The answer must consist solely of the lines from the one with "This screenshot has height=569, width=937." through the last line of the data, copied exactly, with no pictures.

------------------------------------

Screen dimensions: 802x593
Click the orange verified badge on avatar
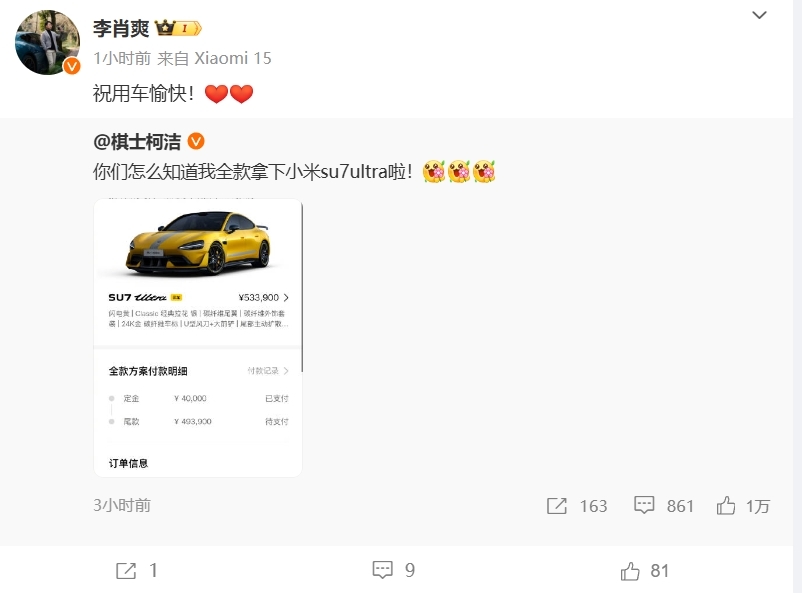pyautogui.click(x=72, y=65)
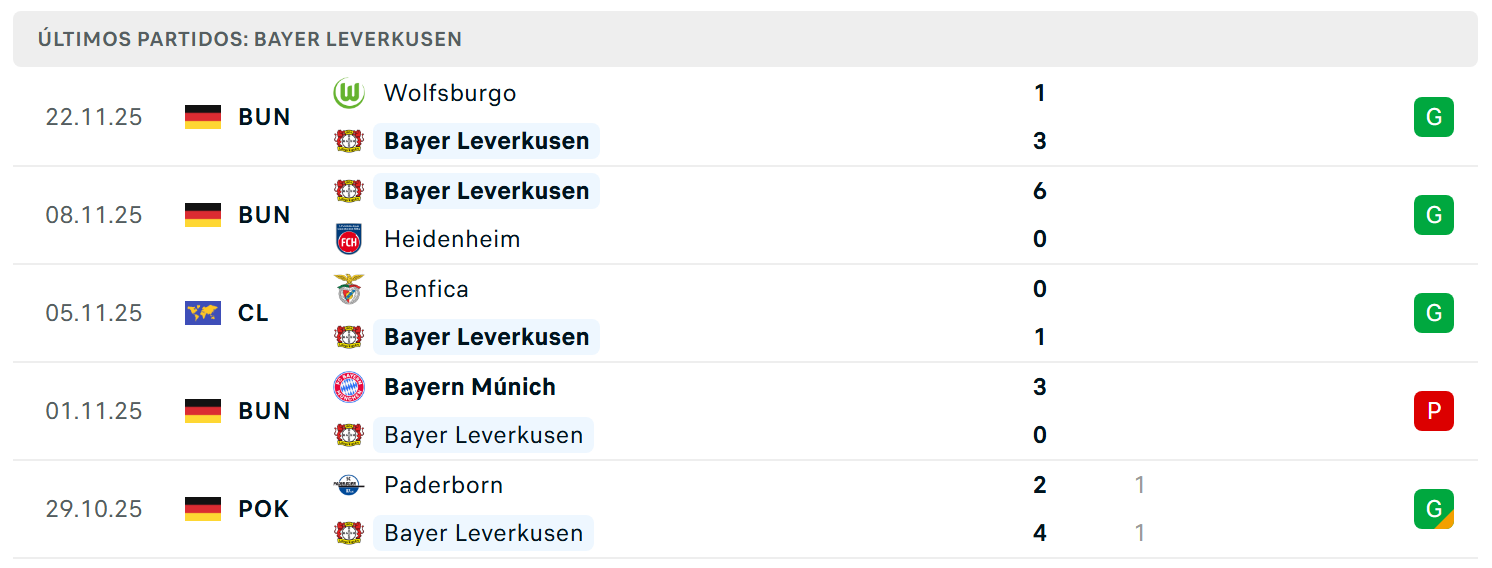Click the Paderborn club logo
The image size is (1492, 568).
click(349, 485)
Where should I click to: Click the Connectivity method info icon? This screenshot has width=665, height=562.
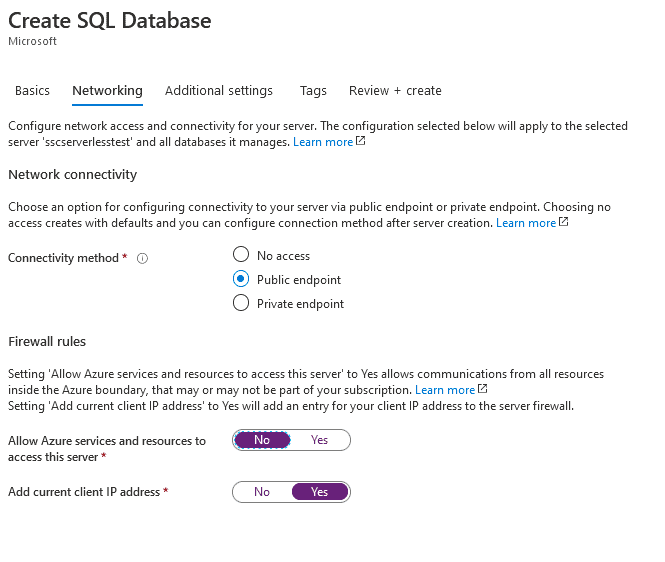tap(142, 258)
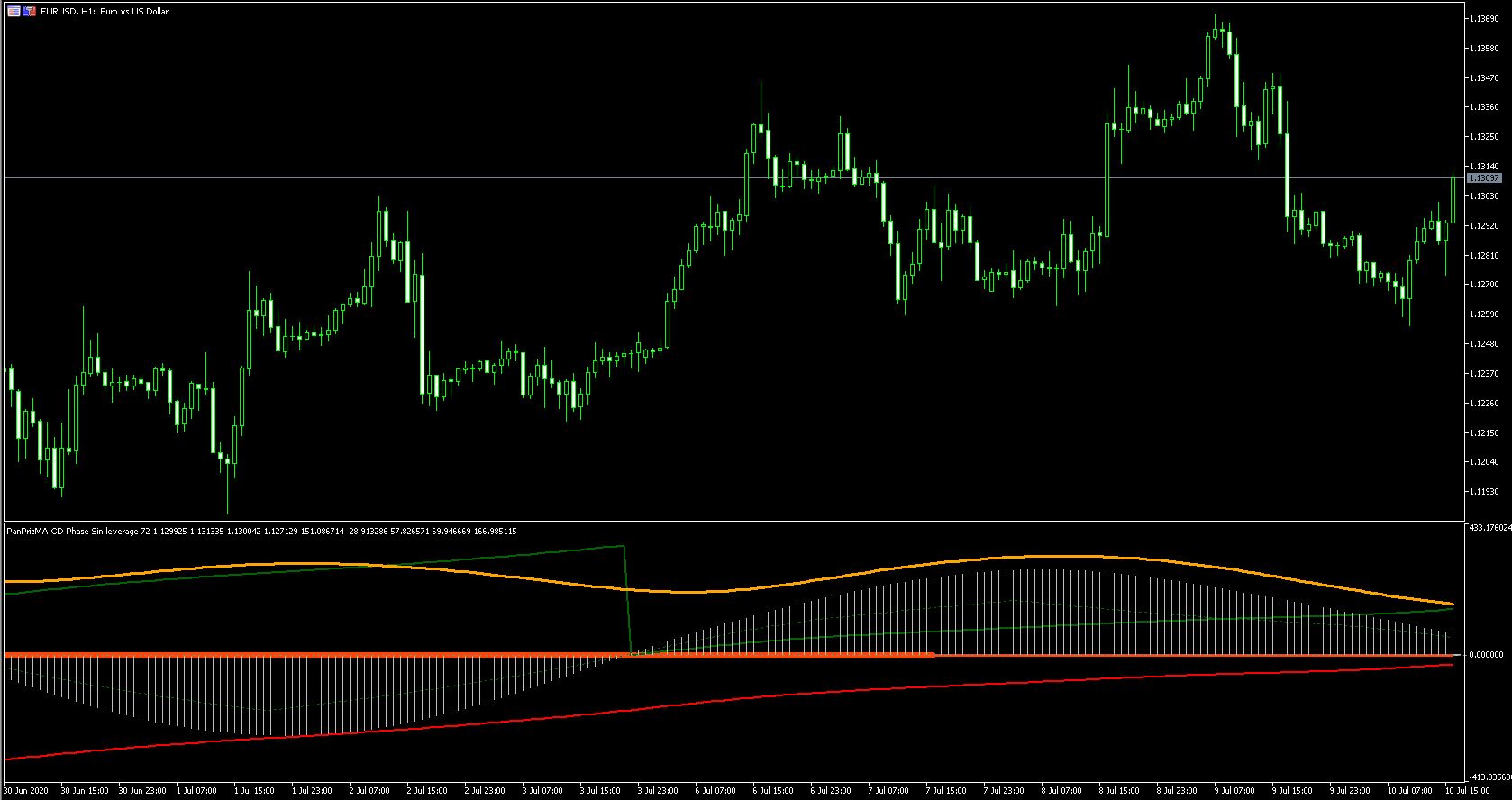Viewport: 1512px width, 800px height.
Task: Click the 2 Jul 15:00 time label
Action: [427, 791]
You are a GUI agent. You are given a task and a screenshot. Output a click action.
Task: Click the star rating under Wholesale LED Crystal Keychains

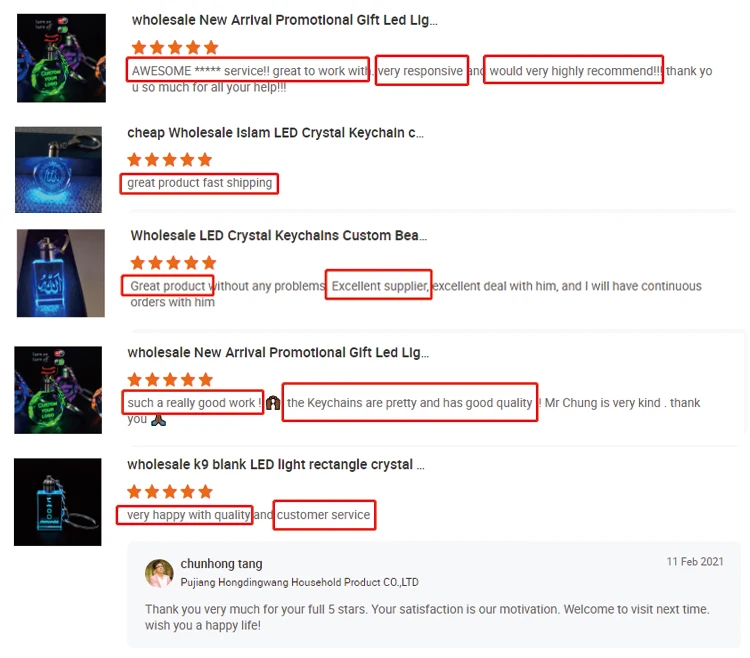(173, 263)
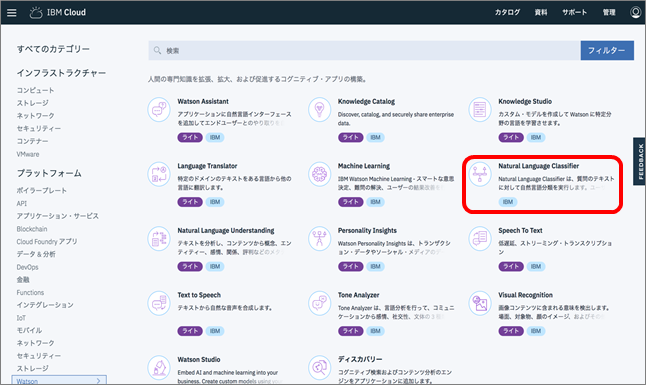Viewport: 646px width, 385px height.
Task: Click the Knowledge Studio document icon
Action: click(480, 110)
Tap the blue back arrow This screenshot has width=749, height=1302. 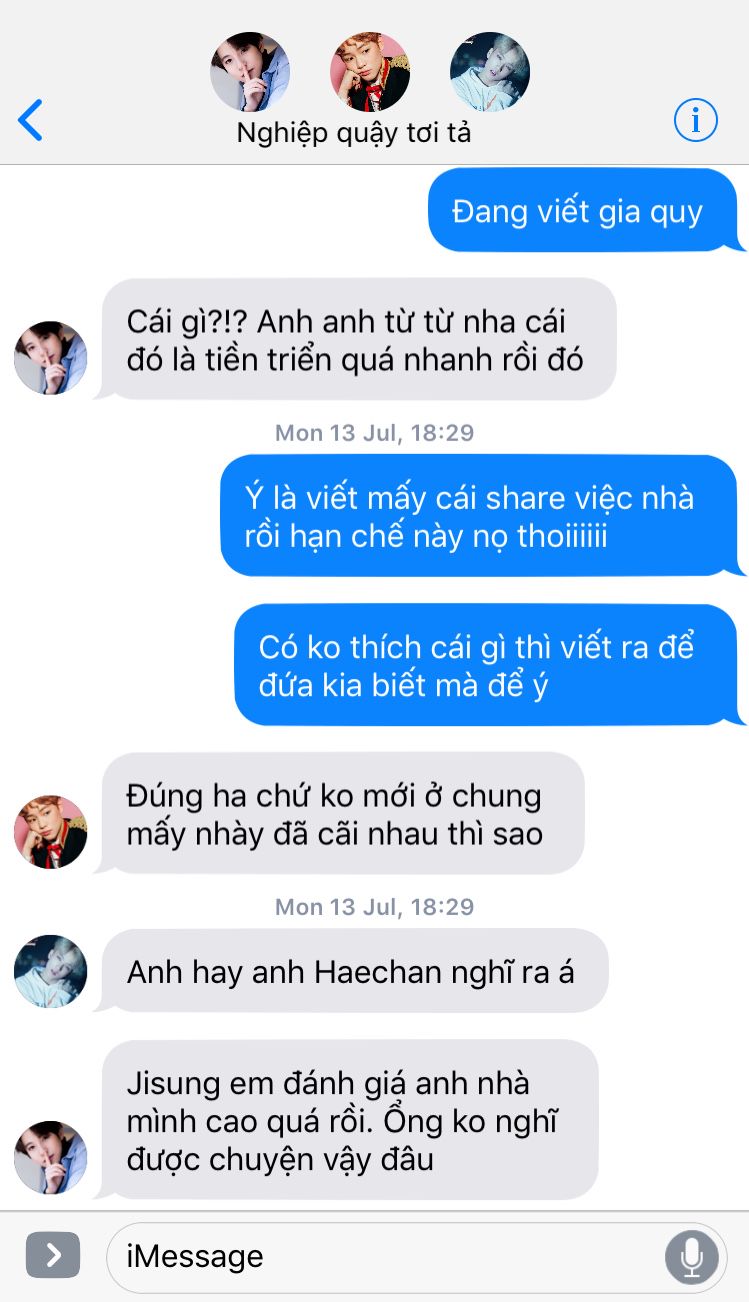click(x=30, y=120)
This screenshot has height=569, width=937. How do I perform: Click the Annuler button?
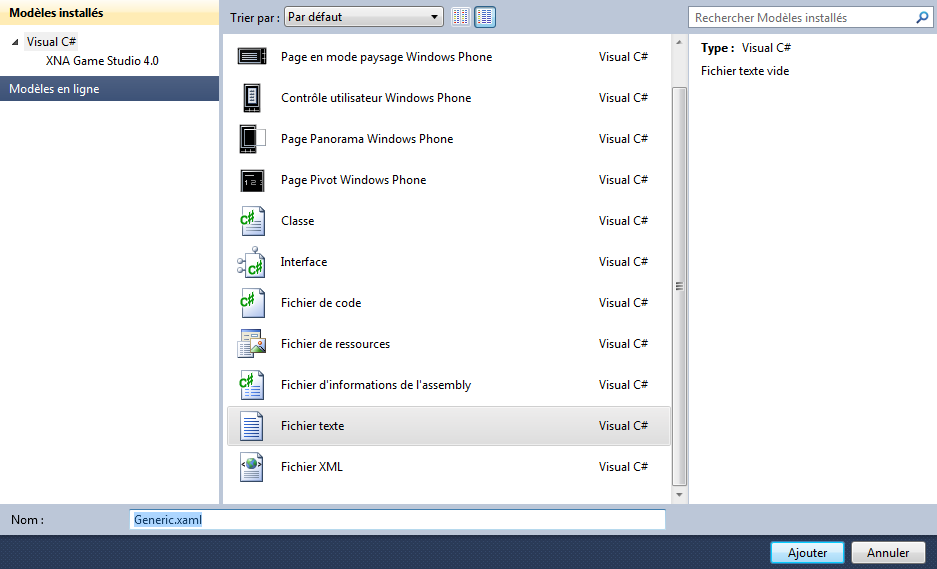[888, 553]
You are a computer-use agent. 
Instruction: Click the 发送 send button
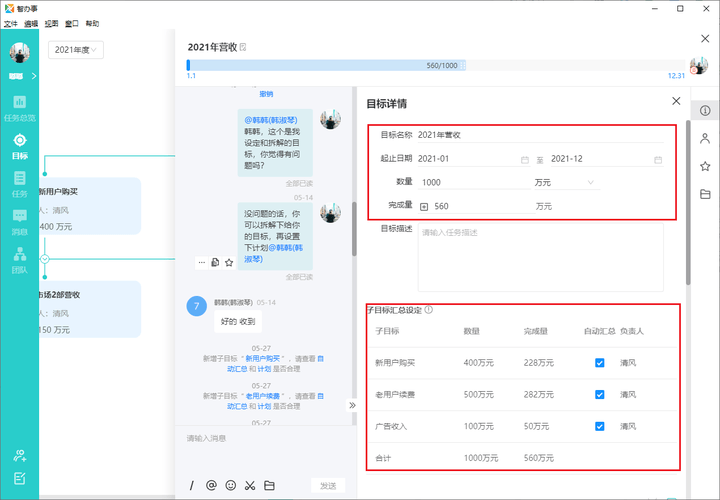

------------------------------------

Result of this exercise:
This screenshot has height=569, width=937. How do I perform: Click the Annuler button?
[888, 553]
You are a computer-use agent. 
Instruction: Click the 发送 send button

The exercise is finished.